В творческой работе, как считает Завалишин, нейросеть тоже не заменит человека. Да, нейросеть рисует если не лучше, то точно на том же уровне, что художники — но автор произведения не нейросеть, а тот, кто сидит и нажимает на кнопку, направляя ее. То есть эти технологии не заменят, а освободят художников от огромного количества рутинной работы по непосредственно «нарисованию» и превратят их в реальных творцов. От стадии «придумал идею в голове и потом несколько дней ее вырисовываю» перейдет в стадию «придумал и потом объясняю нейросети». По мнению эксперта, это сократит время на производство креативной продукции, что и есть то самое повышение производительности.
— При этом в кадровой картине есть еще одна проблема, — продолжил Завалишин. — Всем нужны обученные готовые кадры с 10-летним опытом и никому не нужны студенты. которые только вышли на рынок. А где они возьмут опыт, если никто их не берет? Беда в том, что даже бесплатно включить студента в проект для серьезной компании — это замедлить работу по проекту: специалисты должны будут отвлекаться на его обучение и контроль его работы. Хороших решений этой проблемы я пока не вижу, хотя сейчас ее пытаются решить через наставничество.
Сознание и готовность
Проблема развития новых технологий не в системе, а в людях и культурно-управленческом барьере, который пока присутствует, считает Иван Дзержинский.
— Поэтому это развитие пока сложно прогнозировать, — говорит он. — Точку роста можно найти при пересмотре отношения к начинающим специалистам на рынке труда.
Технологии вошли в нашу жизнь и назад дороги нет — видно, как меняется сознание потребителей и заказчиков. Более того, спрос на технологии растет и будет расти, считает Андрей Лысенко. Оборудование тоже не стоит на месте: новые устройства появляются постоянно, как и новые компании по разработке — в том числе и программных продуктов.

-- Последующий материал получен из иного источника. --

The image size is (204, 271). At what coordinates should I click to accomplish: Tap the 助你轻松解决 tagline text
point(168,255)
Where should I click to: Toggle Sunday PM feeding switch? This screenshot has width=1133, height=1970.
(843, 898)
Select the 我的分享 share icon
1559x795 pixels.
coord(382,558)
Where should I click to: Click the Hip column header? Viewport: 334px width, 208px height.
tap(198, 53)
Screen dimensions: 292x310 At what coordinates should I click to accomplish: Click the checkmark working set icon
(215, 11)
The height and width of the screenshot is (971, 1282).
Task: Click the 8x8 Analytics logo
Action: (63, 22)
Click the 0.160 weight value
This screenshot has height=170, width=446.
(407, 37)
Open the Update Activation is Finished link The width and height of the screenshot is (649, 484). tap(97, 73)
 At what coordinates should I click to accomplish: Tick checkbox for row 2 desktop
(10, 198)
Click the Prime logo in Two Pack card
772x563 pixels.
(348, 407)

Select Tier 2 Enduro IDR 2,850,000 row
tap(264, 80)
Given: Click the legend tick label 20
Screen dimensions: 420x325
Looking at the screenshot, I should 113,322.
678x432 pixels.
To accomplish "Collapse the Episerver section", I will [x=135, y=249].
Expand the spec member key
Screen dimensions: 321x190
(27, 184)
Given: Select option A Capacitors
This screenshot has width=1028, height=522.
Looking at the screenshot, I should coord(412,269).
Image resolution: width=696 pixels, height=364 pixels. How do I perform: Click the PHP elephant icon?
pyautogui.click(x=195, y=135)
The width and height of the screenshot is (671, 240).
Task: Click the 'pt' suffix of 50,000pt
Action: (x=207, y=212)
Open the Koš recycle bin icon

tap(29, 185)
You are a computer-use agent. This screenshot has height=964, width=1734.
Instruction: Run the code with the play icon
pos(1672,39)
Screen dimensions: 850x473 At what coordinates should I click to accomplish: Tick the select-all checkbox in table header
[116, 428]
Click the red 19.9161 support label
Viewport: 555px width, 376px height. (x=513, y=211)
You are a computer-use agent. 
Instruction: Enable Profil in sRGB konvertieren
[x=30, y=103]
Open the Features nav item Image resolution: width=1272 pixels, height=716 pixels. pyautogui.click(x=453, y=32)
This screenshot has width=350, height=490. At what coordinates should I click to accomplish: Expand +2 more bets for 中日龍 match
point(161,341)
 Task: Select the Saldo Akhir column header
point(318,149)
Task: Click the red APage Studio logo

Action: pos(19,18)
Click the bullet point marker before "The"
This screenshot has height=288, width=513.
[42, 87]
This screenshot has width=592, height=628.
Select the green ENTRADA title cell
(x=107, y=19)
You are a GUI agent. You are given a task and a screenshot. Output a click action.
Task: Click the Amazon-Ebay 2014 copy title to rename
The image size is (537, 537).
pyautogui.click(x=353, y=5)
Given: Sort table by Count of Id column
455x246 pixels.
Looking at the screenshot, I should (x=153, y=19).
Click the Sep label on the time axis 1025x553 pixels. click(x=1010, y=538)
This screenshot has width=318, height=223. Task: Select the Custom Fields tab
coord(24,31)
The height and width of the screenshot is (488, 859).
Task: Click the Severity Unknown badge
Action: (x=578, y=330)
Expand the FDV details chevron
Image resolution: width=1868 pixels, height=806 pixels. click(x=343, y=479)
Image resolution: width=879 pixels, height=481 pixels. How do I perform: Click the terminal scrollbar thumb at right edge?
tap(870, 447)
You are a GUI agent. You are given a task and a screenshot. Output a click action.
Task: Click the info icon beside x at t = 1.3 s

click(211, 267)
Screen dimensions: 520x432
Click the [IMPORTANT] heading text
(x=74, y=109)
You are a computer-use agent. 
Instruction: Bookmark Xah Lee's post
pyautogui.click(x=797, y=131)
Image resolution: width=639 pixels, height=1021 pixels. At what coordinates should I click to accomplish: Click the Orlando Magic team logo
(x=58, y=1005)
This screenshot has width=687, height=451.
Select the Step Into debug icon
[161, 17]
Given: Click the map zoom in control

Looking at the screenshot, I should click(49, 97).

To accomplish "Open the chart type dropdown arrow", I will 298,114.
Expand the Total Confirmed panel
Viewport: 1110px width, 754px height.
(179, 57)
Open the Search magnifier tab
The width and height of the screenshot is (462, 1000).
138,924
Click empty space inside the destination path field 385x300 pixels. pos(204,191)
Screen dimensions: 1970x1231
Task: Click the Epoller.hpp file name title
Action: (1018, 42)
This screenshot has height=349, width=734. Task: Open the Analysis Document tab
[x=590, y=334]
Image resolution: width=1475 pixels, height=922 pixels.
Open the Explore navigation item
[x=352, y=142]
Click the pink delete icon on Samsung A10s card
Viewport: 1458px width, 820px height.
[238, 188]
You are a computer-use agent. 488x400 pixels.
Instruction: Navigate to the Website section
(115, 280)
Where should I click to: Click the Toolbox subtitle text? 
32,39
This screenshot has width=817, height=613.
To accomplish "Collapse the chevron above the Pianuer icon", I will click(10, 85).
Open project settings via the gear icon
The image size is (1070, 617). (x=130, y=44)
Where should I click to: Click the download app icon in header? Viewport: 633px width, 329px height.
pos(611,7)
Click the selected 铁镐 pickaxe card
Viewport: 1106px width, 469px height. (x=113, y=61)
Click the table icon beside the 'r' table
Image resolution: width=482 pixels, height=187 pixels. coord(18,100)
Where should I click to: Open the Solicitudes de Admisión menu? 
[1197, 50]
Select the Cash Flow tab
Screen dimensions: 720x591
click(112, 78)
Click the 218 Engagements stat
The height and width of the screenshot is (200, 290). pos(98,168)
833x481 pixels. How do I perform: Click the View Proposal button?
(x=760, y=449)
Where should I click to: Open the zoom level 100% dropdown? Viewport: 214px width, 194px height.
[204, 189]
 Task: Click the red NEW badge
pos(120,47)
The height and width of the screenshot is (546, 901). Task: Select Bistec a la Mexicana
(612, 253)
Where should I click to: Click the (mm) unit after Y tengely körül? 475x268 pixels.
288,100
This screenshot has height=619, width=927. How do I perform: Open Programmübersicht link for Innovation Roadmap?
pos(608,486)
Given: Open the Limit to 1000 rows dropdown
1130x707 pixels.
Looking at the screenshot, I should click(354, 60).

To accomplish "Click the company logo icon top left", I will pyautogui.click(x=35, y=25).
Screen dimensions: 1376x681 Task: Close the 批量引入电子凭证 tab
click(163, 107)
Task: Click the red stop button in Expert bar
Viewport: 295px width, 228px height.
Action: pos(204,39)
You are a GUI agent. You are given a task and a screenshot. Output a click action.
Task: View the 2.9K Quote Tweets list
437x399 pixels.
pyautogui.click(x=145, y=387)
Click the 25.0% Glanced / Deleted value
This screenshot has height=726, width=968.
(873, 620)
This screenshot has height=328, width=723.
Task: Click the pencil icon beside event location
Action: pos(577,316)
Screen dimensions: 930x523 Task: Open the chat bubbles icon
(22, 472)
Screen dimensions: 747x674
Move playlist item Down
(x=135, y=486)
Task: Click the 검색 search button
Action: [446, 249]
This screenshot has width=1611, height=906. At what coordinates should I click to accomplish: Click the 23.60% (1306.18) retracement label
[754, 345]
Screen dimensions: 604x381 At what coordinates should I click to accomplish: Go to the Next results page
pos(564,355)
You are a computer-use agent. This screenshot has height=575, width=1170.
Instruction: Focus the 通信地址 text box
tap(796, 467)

— Клиенты, которым мы года четыре назад назад рассказывали про эти технологии, сегодня сами приходят к нам, — пояснил он. — Они понимают, что нужные задачи уже не решить привычными средствами и просят снова рассказать, как работать с технологиями. Также я допускаю, что в нашем секторе количество специалистов будет увеличиваться. Во-первых, не секрет, что уровень зарплат здесь высок, во-вторых, образование становится все более доступным — помимо платных курсов, позволяющих получить практическую возможность работы с новыми процессами, подтягиваются и бесплатные инструменты.